As for your statement that “Israel recognizes the legitimacy of Palestinian national aspirations and is willing to negotiate a two-state solution”, the truth is Israel since its founding has rejected the Palestinians’ right to self-determination and has sought to prevent implementation of the two-state solution, in favor of which there is an international consensus based on UN Resolution 242 calling for Israel to withdraw from the occupied territories.
Israel does not have a “right to exist”. No state does. This is a meaningless concept. The correct framework is the right of people to self-determination, which is not denied by the Palestinians to Israel, but vise versa.
As for the discrimination in Israel against its Arab population, I would merely observe that you acknowledge it and try to excuse it.
I would also merely observe that you reject the internationally recognized right of refugees to return to their homeland, including Palestinian refugees ethnically cleansed from Palestine by the Zionist forces in 1948 in order to create the demographically “Jewish state”.

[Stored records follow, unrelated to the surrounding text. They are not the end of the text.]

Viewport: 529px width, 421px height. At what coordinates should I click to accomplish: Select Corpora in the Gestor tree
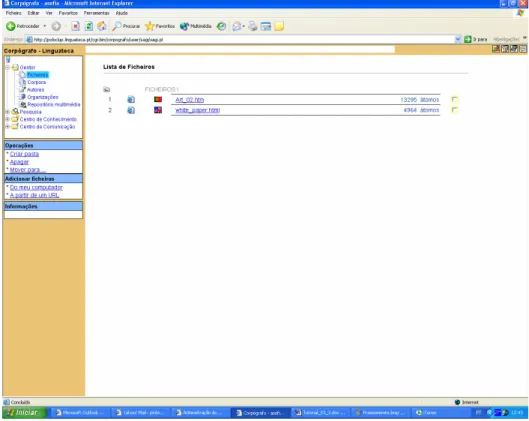[x=36, y=82]
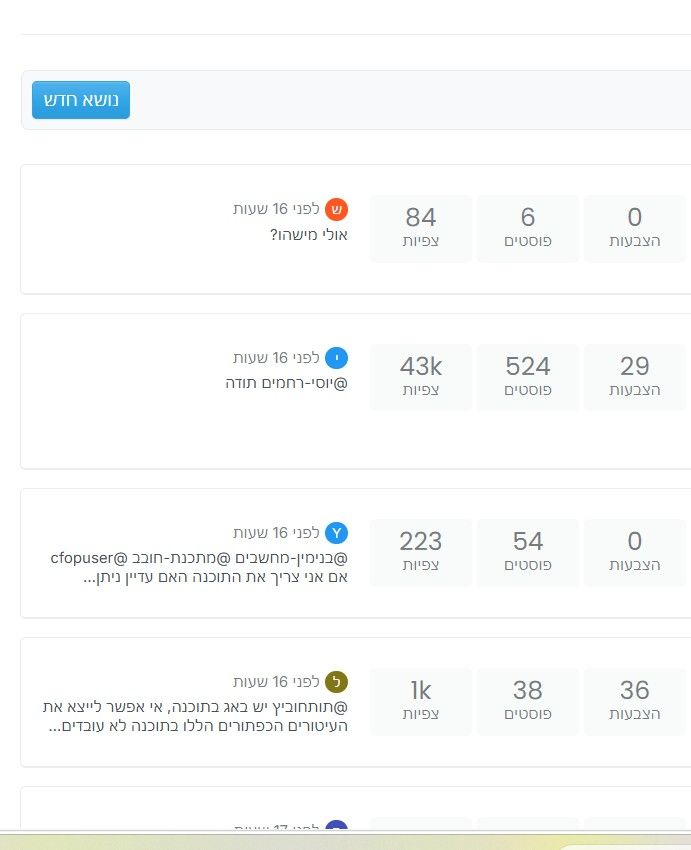691x850 pixels.
Task: Click the timestamp beside the olive ל avatar
Action: (276, 682)
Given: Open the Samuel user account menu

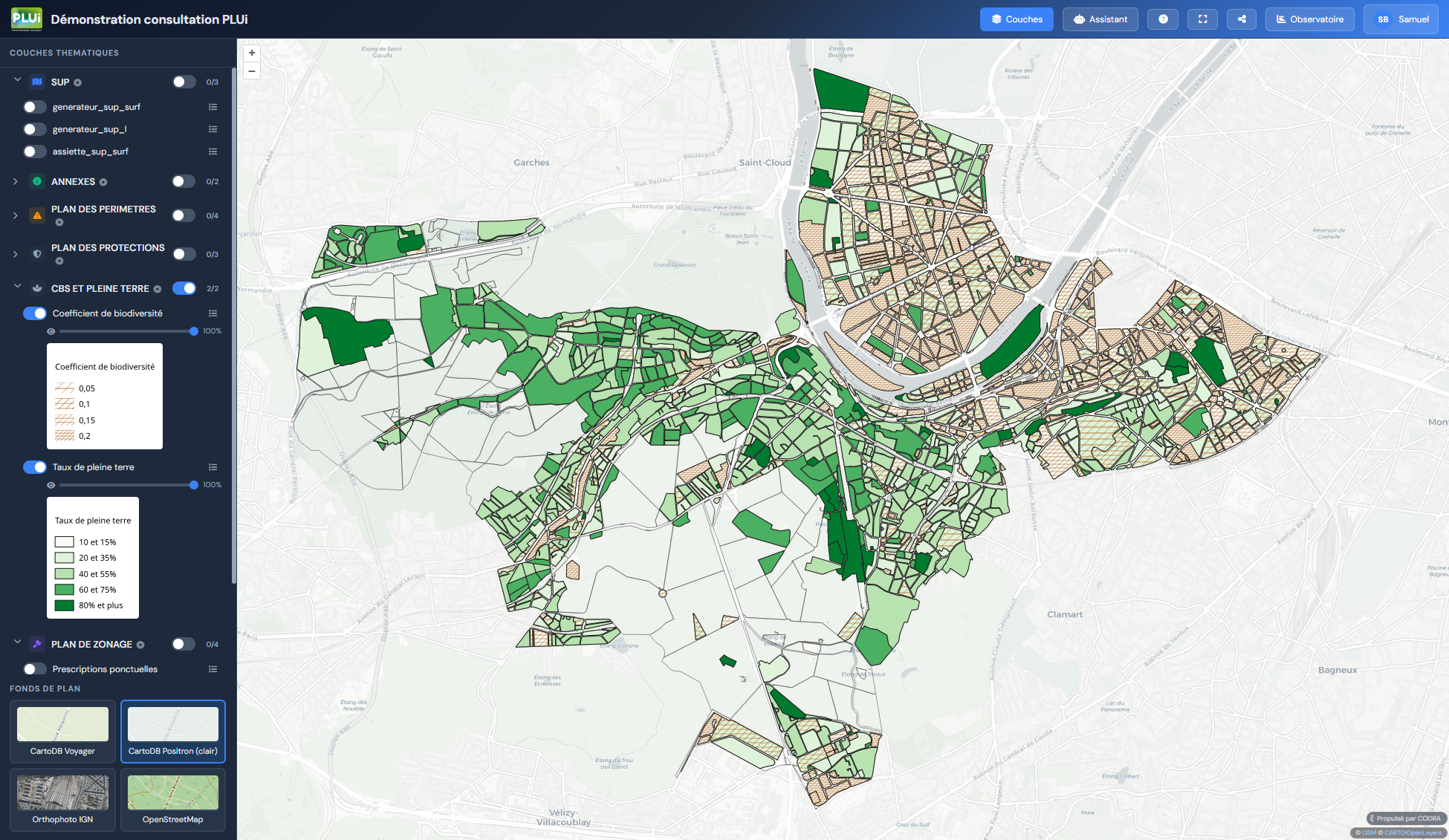Looking at the screenshot, I should (1402, 19).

Israel’s illegal wall in the West Bank does not exist for Israel’s “security”, but to further Israel’s illegal colonization with a mind to annexation of Palestinian land.
Dear Jeremy
You are making categorical statements that have no foundation in fact. Repeating them does not make them true. Invasion and conquest does not make a people indigenous. No one, except you maybe, would think to call the Romans who conquered and settled in England indigenous and no one would think to call the Europeans who conquered and settled in North America indigenous. Likewise the Arabs who conquered and settled in the Middle East, North Africa and Spain. But it is not even from the 7th century conquest that the current Palestinian population is constituted. Even you can find and read the official reports and demographic studies that show how the Arabs moved into the region from the 19th century on. Most Palestinian Arabs are descendants of the 1845-1947 Muslim migrants from the Sudan, Egypt, Lebanon and Syria as well as from Iraq, Saudi Arabia, Bahrain, Yemen, Libya, Morocco, Bosnia, the Caucasus, Turkmenistan, Kurdistan, India, Afghanistan and Balochistan. I’ll be more than happy to summarize specific migrations for you if you like. As for the rest, you are just putting a no in front of reality and calling it an argument.

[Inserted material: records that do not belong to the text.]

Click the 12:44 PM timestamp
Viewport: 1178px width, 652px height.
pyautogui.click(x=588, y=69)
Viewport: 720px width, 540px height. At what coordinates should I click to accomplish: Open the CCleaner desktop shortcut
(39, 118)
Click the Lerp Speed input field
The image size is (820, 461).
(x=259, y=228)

It is absurd to claim that Arabs only moved into Palestine from the 19th century on. But how long Arabs had lived in Palestine before the Zionist movement began is really irrelevant to the point, which is the injustice that was done to them in dispossessing them and denying them their rights, from the Zionist ethnic cleansing to the continuing occupation and theft of their land today.
As you have nothing of substance to say other than repeating catchwords, I’ll sign off here.

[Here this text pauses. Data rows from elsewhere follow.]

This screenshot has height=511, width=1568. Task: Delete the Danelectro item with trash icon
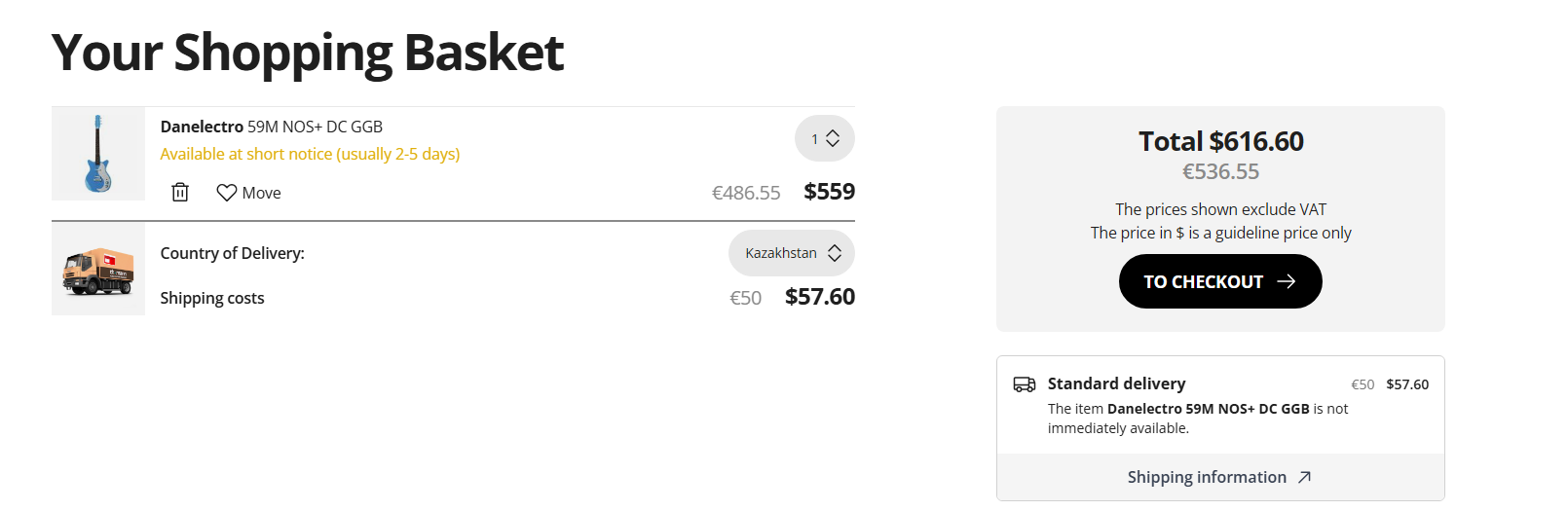(180, 193)
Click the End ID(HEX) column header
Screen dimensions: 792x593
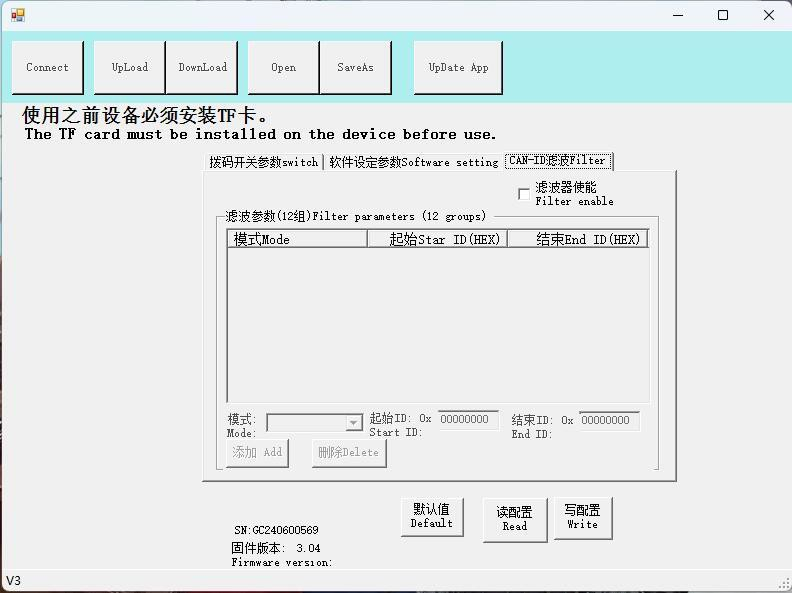(x=578, y=239)
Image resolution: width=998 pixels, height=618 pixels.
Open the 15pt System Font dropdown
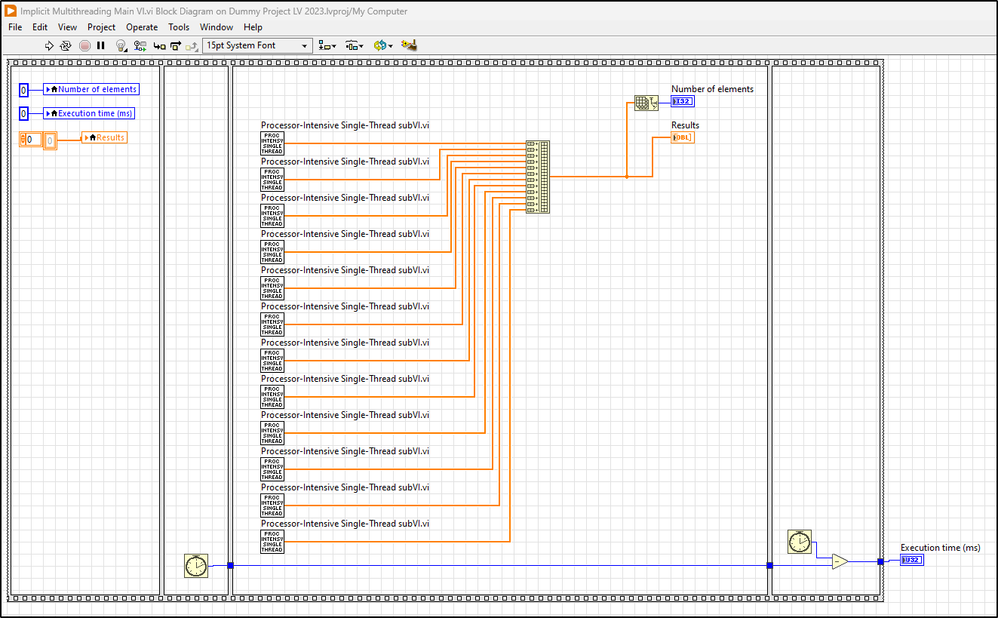tap(257, 45)
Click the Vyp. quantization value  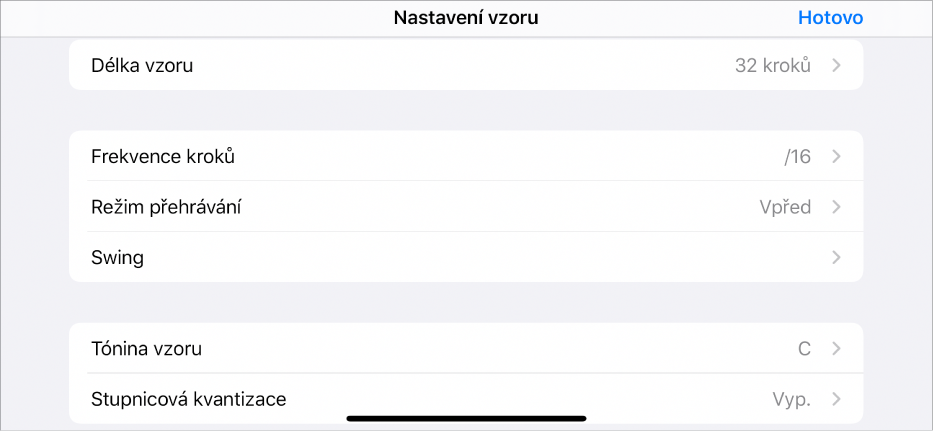(791, 400)
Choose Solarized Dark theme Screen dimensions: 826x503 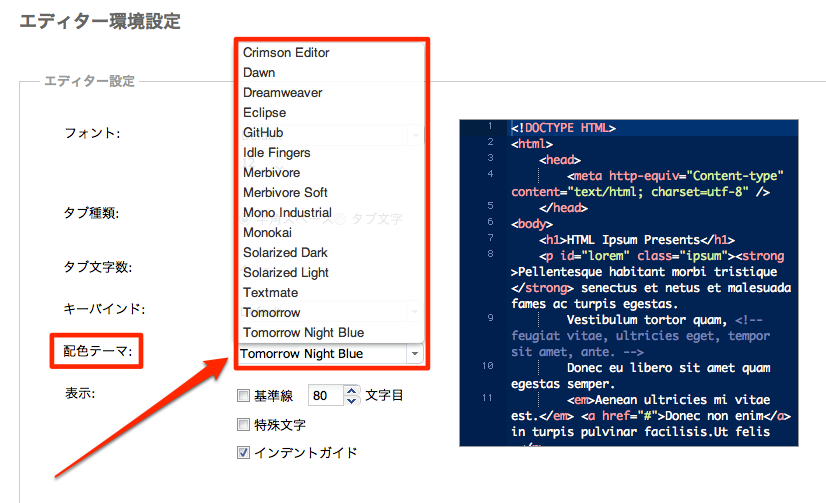[x=285, y=253]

How instructive that you consider the ethnic cleansing of Arabs from Palestine to make way for the “Jewish state” to be “nothing of substance”.
Actually Fred, most Palestinian Arabs in 1947 were the descendants of the Kingdom of Israel.
Most converted from Judaism to Christianity, then to Islam.
Abraham was an Arab, from Iraq, setting up a Jewish only State of Israel is akin to making water flow uphill, or indulge in time travel!
After going through this article one is easily convinced that whatever portion of Palestinian land is occupied by the Palestinians is in fact a prison for the original inhabitants.